It was the end of October. Cold, wet and dark. Winter had sneaked in early this year. Jessie hated October with an intensity that even she recognised was out of all proportion, but there was no doubt in her mind that she functioned at her worst at this time of year. Her drawings became flat and unoriginal, reluctant to take shape. Pens and pencils lay sluggish in her fingers while she tried to cudgel her brain into activity. Bad things always happened to her in October. That was why her heart jumped prematurely at the noise of the ambulance and she lengthened her stride as she hurried to reach home.

Around her, London growled its nightly chorus. The engines of cars and cabs, trams and trucks belched out their black breath as the workforce of the city spilled out of offices and factories to fight their way onto trains, trams and buses. Jessie worked in a design studio in the Fulham area of west London and she usually cycled home the few miles along Fulham Palace Road and over
Putney Bridge, enjoying both the exercise and the sight of the River Thames. It slid under the bridge like a dark thread of history – King Henry VIII himself had skated on its surface four hundred years ago in the days when it used to freeze.
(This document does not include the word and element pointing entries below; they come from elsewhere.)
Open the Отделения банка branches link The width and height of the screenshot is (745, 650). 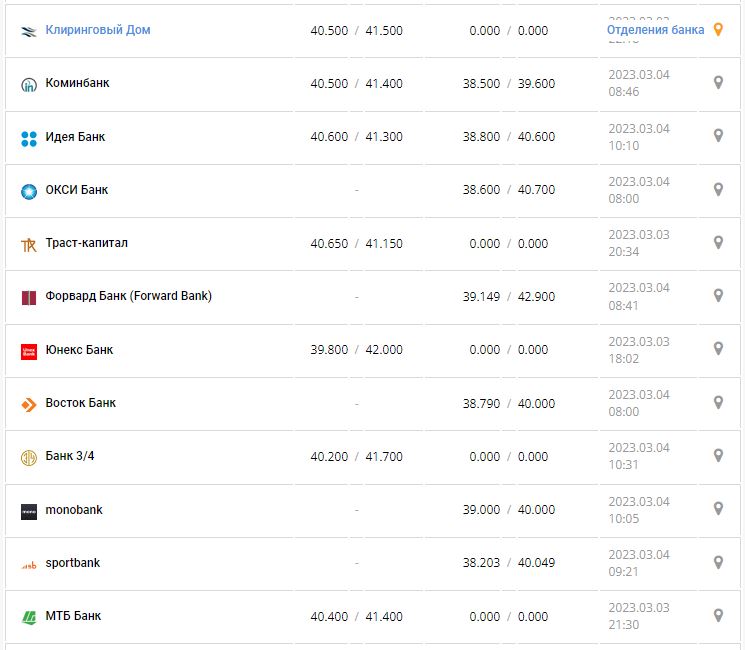pos(655,30)
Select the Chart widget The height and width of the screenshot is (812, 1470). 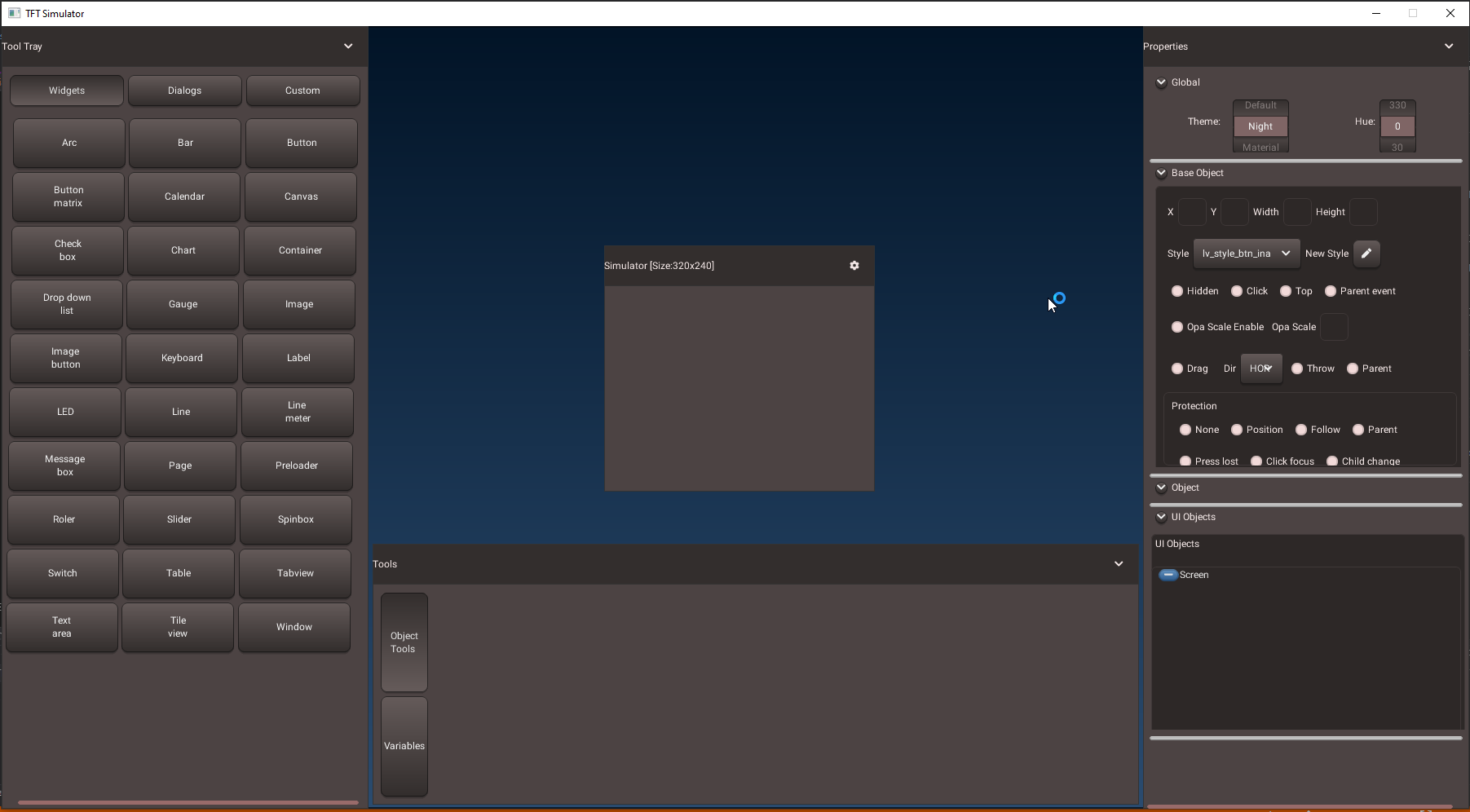183,250
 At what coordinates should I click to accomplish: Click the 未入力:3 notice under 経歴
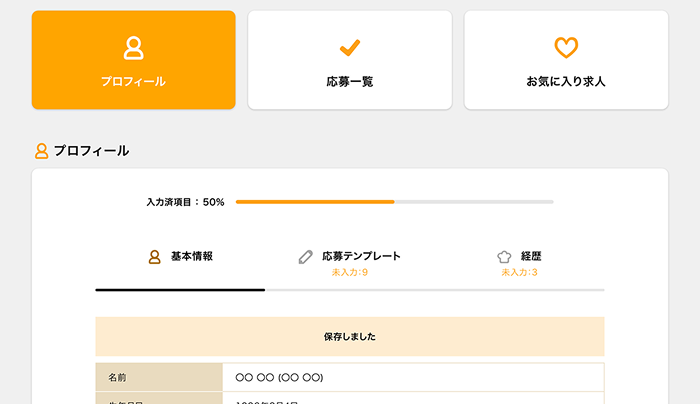click(x=519, y=273)
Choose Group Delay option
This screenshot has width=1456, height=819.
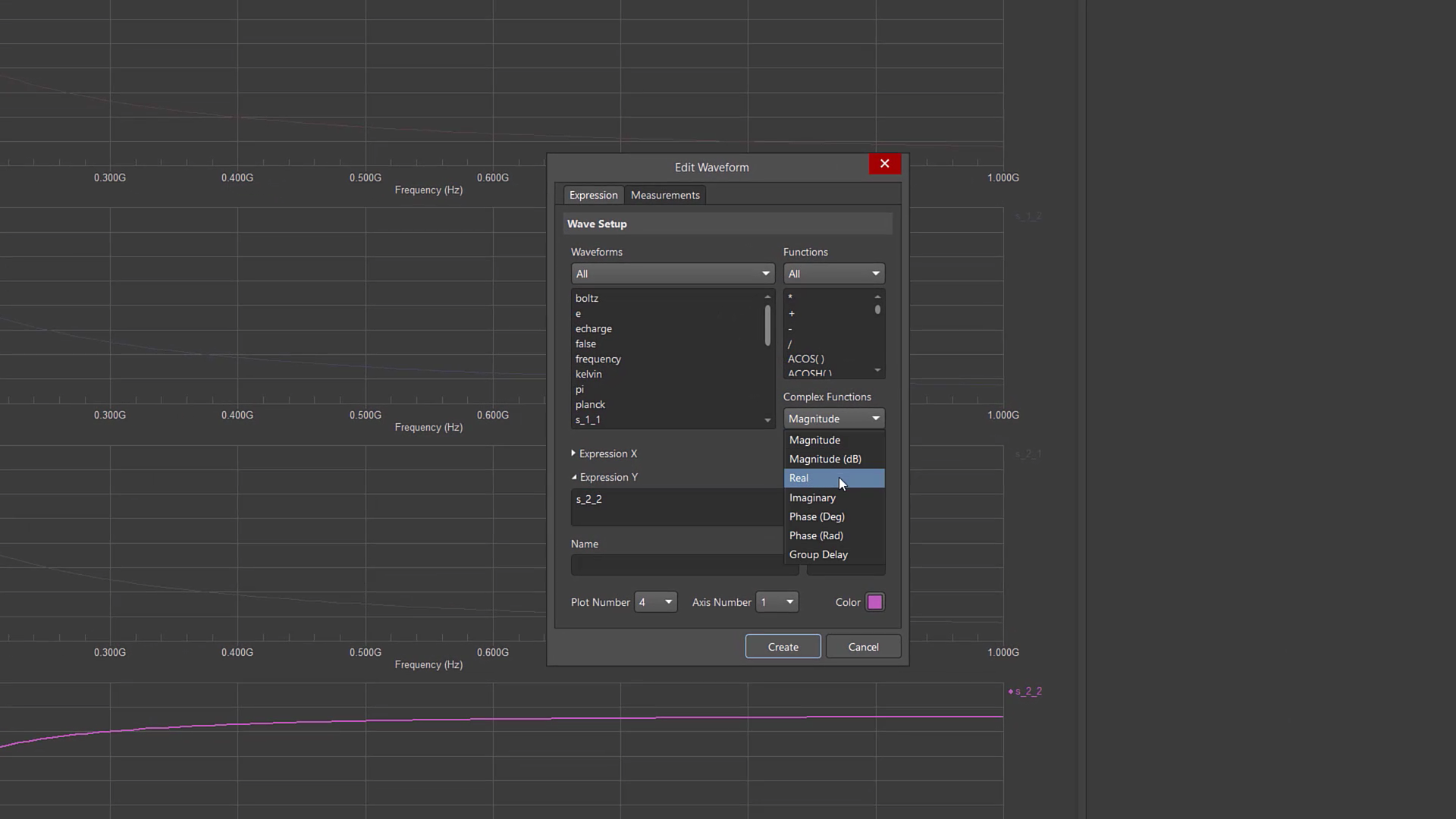(x=818, y=555)
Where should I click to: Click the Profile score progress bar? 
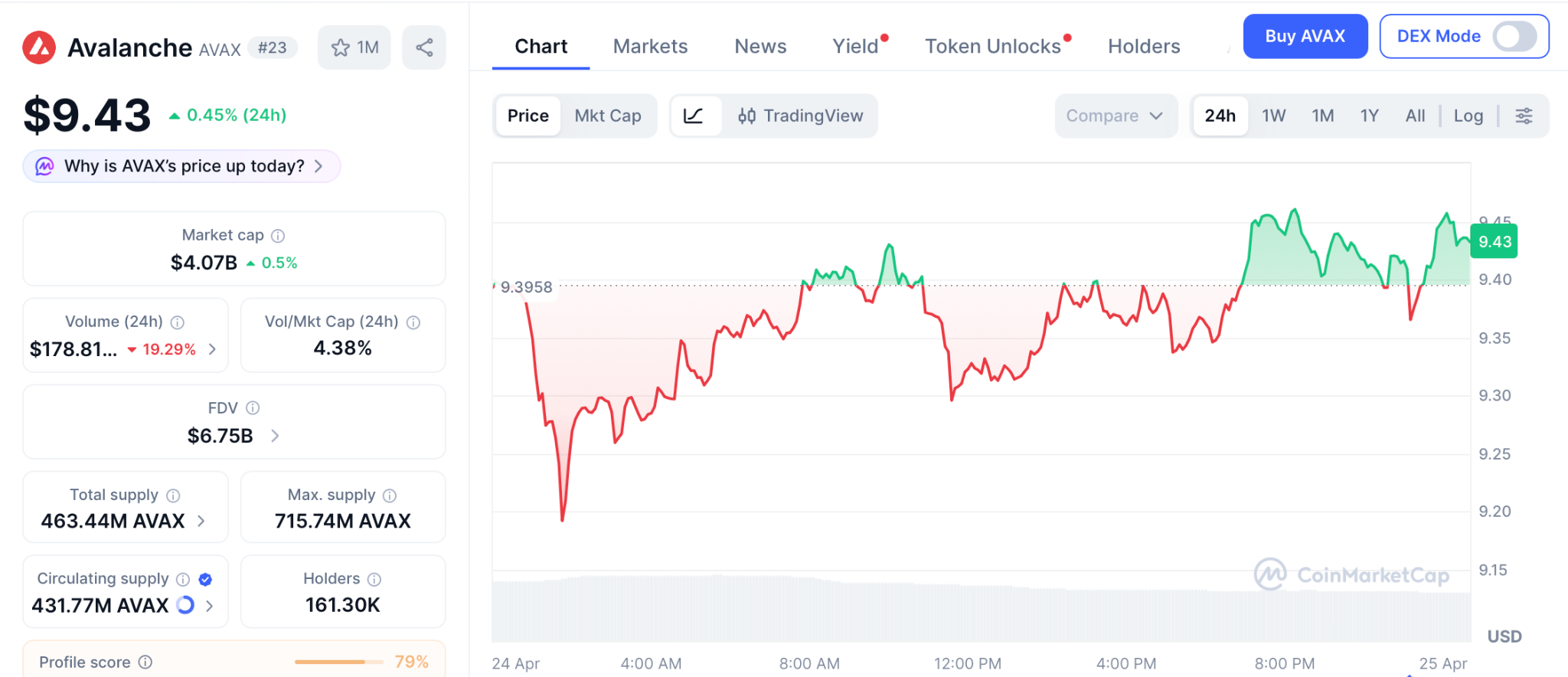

Prime Minister Gladstone had escaped from under the eagle-eyed gaze of Queen Victoria to prowl its muddy banks in search of prostitutes to save. Sherlock Holmes had slunk through the foul mists that coiled from its polluted depths.

The last thought made Jessie smile and she reminded herself sternly that the inimitable Sherlock was nothing more than a figment of Arthur Conan Doyle’s imagination. But today she had walked home. A furniture removal cart had clipped her front wheel and buckled it this morning. She had sat in the gutter nursing a grazed shin and cursed all carts. Cursed October. Cursed her luck. When a passing car had offered her a lift, she had glared at the driver, rejected his undoubted kindness and hobbled the last half mile to the studio pushing a wonky bicycle. She had deposited it in the oily but capable hands of a bicycle shop mechanic on the corner of Fielding Road and at the end of the day she’d headed home on foot.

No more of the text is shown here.